Task data:

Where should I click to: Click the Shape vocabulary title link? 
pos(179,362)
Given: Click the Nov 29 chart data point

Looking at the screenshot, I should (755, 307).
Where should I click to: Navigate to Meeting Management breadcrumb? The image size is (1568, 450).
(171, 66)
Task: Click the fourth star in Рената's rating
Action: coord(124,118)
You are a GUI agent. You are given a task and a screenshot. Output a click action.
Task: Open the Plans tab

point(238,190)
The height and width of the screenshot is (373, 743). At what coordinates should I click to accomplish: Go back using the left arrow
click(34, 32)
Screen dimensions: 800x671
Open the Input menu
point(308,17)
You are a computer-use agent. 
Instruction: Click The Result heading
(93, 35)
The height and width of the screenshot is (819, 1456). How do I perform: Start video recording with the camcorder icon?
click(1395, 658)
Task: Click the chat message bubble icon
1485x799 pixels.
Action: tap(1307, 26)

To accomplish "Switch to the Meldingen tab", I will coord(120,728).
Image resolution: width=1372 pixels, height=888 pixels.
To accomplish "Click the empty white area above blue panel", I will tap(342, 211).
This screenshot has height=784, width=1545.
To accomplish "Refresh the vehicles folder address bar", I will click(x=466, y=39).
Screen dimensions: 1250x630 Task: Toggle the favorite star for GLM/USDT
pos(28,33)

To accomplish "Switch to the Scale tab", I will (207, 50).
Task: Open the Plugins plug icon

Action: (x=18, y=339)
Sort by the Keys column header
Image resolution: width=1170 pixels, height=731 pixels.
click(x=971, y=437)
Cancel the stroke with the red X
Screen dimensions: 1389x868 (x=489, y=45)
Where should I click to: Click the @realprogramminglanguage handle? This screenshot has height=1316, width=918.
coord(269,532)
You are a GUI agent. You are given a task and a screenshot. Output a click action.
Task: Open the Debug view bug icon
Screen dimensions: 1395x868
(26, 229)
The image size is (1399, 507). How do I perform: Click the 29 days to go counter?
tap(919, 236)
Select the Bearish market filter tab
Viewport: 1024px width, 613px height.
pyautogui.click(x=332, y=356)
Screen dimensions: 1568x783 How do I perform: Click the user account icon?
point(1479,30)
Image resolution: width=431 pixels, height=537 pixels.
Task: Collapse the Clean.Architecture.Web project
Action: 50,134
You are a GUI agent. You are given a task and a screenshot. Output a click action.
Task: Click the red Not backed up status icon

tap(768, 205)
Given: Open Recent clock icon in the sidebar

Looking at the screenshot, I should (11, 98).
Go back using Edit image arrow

Description of the task: Nothing in the records above may be left out; repeat them exactly.

Response to this exercise:
Where should I click to: Click the Shape vocabulary title link? 
pos(179,362)
Given: Click the Nov 29 chart data point

Looking at the screenshot, I should (755, 307).
Where should I click to: Navigate to Meeting Management breadcrumb? The image size is (1568, 450).
(171, 66)
Task: Click the fourth star in Рената's rating
Action: coord(124,118)
You are a GUI agent. You are given a task and a screenshot. Output a click action.
Task: Open the Plans tab

point(238,190)
The height and width of the screenshot is (373, 743). At what coordinates should I click to accomplish: Go back using the left arrow
click(34, 32)
Screen dimensions: 800x671
Open the Input menu
point(308,17)
You are a computer-use agent. 
Instruction: Click The Result heading
(93, 35)
The height and width of the screenshot is (819, 1456). How do I perform: Start video recording with the camcorder icon?
click(1395, 658)
Task: Click the chat message bubble icon
1485x799 pixels.
Action: tap(1307, 26)

To accomplish "Switch to the Meldingen tab", I will coord(120,728).
Image resolution: width=1372 pixels, height=888 pixels.
To accomplish "Click the empty white area above blue panel", I will tap(342, 211).
This screenshot has height=784, width=1545.
To accomplish "Refresh the vehicles folder address bar", I will click(x=466, y=39).
Screen dimensions: 1250x630 Task: Toggle the favorite star for GLM/USDT
pos(28,33)

To accomplish "Switch to the Scale tab", I will (207, 50).
Task: Open the Plugins plug icon

Action: (x=18, y=339)
Sort by the Keys column header
Image resolution: width=1170 pixels, height=731 pixels.
click(x=971, y=437)
Cancel the stroke with the red X
Screen dimensions: 1389x868 (x=489, y=45)
Where should I click to: Click the @realprogramminglanguage handle? This screenshot has height=1316, width=918.
coord(269,532)
You are a GUI agent. You are given a task and a screenshot. Output a click action.
Task: Open the Debug view bug icon
Screen dimensions: 1395x868
(26, 229)
The image size is (1399, 507). How do I perform: Click the 29 days to go counter?
tap(919, 236)
Select the Bearish market filter tab
Viewport: 1024px width, 613px height.
pyautogui.click(x=332, y=356)
Screen dimensions: 1568x783 How do I perform: Click the user account icon?
point(1479,30)
Image resolution: width=431 pixels, height=537 pixels.
Task: Collapse the Clean.Architecture.Web project
Action: 50,134
You are a GUI agent. You are given a task and a screenshot. Output a click action.
Task: Click the red Not backed up status icon

tap(768, 205)
Given: Open Recent clock icon in the sidebar

Looking at the screenshot, I should (11, 98).
Go back using Edit image arrow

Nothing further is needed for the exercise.